Trois ans après avoir fait sensation sur les planches du Festival d’Avignon, la dramaturge, autrice et metteuse en scène brésilienne Carolina Bianchi est de retour pour y présenter la dernière pièce de sa trilogie. Intitulée « Uma luz cordial » (une lumière cordiale), cette œuvre vient conclure un parcours artistique dense qui explore, à travers la performance, le théâtre et la poésie, les répercussions d’un viol. Pour l’artiste, cet épisode fondateur a servi de point de départ à une réflexion plus large sur la violence, la mémoire et la place du corps sur scène.
Un parcours fulgurant
Révélée au public avignonnais en 2023, Carolina Bianchi s’est imposée comme l’une des figures les plus marquantes du théâtre contemporain européen. Son travail, souvent qualifié d’incisif et de viscéral, mêle récit autobiographique et expérimentation formelle. La trilogie qu’elle achève aujourd’hui a été saluée par la critique pour sa capacité à bousculer les conventions et à interroger sans concession les mécanismes de l’oppression.
« Quand on est trop d’accord dans l’art, il y a un problème »
Dans un entretien accordé à l’occasion du festival, Carolina Bianchi a livré sa conception de la création artistique. « Quand on est trop d’accord dans l’art, il y a un problème », a-t-elle estimé, soulignant que l’unanimité est souvent le signe d’une pensée conformiste. « Le théâtre a besoin d’être l’enfer et le chaos », a-t-elle ajouté, plaidant pour une forme qui ne cherche pas à rassurer mais à provoquer une réaction, fût-elle inconfortable. Selon elle, l’art doit rester un espace de tension et de désaccord, sans quoi il perd sa puissance transformatrice.

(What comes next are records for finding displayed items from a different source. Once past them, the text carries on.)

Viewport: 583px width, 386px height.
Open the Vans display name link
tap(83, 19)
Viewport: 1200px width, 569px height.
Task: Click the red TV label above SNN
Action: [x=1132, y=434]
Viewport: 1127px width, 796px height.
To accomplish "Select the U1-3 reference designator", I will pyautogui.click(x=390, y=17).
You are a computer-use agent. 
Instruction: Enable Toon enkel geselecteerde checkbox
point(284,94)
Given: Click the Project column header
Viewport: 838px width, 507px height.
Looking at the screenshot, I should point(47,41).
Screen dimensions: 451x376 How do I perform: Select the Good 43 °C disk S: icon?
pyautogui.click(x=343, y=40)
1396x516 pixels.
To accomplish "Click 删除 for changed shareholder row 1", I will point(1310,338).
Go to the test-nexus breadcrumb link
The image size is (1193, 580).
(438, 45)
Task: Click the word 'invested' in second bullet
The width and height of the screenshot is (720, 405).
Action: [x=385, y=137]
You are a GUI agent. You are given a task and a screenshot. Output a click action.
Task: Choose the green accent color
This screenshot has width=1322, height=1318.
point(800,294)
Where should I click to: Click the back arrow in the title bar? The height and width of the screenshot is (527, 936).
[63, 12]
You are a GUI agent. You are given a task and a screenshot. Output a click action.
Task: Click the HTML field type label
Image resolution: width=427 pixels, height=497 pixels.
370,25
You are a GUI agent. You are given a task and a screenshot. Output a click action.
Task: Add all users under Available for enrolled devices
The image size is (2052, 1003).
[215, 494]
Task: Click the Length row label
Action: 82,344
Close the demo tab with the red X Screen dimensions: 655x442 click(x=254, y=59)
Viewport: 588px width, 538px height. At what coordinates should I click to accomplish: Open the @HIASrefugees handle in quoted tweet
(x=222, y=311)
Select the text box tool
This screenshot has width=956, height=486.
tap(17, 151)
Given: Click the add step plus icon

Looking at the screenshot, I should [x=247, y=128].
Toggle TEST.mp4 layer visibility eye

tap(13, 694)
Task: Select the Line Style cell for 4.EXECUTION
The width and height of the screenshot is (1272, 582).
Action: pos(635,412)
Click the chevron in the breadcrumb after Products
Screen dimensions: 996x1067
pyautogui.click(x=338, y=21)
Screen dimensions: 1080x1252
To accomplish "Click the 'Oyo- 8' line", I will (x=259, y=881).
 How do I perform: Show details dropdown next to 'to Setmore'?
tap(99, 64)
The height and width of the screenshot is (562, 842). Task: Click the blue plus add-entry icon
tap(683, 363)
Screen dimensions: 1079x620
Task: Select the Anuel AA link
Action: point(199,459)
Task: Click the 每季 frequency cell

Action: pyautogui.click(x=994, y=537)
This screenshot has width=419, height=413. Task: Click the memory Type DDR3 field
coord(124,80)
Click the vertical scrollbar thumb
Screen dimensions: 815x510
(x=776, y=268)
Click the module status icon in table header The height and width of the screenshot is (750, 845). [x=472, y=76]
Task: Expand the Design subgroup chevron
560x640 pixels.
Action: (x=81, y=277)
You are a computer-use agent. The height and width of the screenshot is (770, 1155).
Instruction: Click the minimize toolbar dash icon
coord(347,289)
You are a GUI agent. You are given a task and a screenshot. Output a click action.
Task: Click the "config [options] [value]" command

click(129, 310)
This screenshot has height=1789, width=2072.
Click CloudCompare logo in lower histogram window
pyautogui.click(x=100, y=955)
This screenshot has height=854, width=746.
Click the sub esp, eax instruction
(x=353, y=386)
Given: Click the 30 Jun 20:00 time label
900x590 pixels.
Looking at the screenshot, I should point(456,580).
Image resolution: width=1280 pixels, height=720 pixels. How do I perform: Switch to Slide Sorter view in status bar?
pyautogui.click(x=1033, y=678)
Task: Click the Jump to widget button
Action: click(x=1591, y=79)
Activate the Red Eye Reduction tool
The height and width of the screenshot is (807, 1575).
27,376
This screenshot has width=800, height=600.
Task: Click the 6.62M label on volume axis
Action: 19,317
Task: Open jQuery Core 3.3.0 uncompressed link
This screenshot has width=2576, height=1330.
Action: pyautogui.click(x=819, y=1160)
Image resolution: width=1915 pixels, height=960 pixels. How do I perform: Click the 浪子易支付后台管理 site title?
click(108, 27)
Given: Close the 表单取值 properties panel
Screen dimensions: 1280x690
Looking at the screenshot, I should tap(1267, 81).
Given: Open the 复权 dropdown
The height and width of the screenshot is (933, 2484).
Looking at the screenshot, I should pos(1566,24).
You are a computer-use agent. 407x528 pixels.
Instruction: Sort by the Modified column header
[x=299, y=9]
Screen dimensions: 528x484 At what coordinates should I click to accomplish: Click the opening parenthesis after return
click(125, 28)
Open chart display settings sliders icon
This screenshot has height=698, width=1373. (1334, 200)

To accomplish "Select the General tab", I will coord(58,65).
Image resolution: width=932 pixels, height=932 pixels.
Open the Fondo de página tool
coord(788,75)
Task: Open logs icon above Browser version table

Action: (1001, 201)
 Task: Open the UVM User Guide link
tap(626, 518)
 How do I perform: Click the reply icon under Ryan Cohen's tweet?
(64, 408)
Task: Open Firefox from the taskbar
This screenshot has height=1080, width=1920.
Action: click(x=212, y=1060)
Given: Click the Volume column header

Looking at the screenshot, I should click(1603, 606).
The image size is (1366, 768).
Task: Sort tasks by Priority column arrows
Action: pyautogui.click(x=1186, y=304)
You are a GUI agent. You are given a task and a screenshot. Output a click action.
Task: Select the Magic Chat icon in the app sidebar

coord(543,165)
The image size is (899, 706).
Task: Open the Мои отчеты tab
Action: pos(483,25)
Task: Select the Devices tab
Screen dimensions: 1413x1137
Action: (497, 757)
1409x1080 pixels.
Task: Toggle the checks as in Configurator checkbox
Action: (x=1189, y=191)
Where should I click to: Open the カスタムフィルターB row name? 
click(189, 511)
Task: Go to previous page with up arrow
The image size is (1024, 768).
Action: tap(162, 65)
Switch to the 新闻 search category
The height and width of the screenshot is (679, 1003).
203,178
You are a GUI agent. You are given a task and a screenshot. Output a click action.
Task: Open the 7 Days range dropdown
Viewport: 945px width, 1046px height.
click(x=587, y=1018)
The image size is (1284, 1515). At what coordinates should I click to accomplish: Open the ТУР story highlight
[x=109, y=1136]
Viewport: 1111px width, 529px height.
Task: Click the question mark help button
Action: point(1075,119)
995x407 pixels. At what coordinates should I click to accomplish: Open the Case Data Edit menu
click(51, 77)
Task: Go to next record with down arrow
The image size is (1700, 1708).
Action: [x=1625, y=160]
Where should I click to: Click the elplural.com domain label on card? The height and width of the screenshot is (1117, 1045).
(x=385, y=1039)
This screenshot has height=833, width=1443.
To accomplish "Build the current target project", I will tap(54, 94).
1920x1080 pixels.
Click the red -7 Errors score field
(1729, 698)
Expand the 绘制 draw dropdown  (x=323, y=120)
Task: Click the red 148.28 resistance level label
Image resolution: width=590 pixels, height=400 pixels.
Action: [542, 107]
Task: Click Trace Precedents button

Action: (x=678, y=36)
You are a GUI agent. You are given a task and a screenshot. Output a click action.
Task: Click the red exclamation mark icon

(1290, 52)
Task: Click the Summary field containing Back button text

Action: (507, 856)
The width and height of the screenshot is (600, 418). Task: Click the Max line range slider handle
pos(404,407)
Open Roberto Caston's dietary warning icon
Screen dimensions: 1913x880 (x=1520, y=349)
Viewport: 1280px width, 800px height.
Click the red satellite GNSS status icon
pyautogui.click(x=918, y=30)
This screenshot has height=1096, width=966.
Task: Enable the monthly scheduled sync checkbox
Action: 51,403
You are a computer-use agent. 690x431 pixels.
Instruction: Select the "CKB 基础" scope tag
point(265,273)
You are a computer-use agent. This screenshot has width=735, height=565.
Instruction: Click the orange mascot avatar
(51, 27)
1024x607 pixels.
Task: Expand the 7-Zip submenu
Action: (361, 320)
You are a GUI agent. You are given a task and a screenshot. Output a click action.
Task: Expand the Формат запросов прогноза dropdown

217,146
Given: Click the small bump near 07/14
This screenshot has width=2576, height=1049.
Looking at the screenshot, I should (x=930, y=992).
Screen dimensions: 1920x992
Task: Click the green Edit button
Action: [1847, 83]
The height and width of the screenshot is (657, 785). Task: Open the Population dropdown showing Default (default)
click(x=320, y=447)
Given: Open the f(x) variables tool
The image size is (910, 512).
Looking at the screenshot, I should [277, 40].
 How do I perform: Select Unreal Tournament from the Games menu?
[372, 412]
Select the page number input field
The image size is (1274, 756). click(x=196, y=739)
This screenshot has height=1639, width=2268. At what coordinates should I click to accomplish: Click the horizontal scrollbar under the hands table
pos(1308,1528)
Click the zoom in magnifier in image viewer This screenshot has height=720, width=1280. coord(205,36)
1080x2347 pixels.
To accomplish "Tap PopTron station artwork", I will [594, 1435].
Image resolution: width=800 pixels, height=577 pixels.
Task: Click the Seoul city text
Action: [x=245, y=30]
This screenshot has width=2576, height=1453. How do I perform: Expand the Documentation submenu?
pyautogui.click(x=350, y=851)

« Uma luz cordial », un geste radical
La nouvelle création de Carolina Bianchi s’inscrit dans la continuité de cette esthétique du trouble. « Uma luz cordial » pousse plus loin l’exploration des frontières entre la scène et la vie, entre le document et la fiction. En partant du viol qu’elle a subi, l’artiste élargit la focale pour aborder des questions universelles : la construction du récit intime, la sororité, et la possibilité d’une réparation par l’art. Le spectacle, présenté dans le cadre de la programmation officielle du Festival d’Avignon 2026, a déjà suscité des discussions passionnées parmi les spectateurs et les professionnels.
Un écho dans le paysage théâtral
L’édition 2026 du Festival d’Avignon semble marquée par une volonté de donner la parole à des artistes qui refusent les compromis. Carolina Bianchi incarne cette tendance par son exigence et son refus des consensus mous. Alors que son travail arrive à son terme avec cette trilogie, la dramaturge brésilienne laisse entrevoir de nouveaux projets, sans pour autant dévoiler leurs contours. Pour l’instant, elle invite les festivaliers à venir vivre l’expérience de « Uma luz cordial », et à accepter d’être dérangés.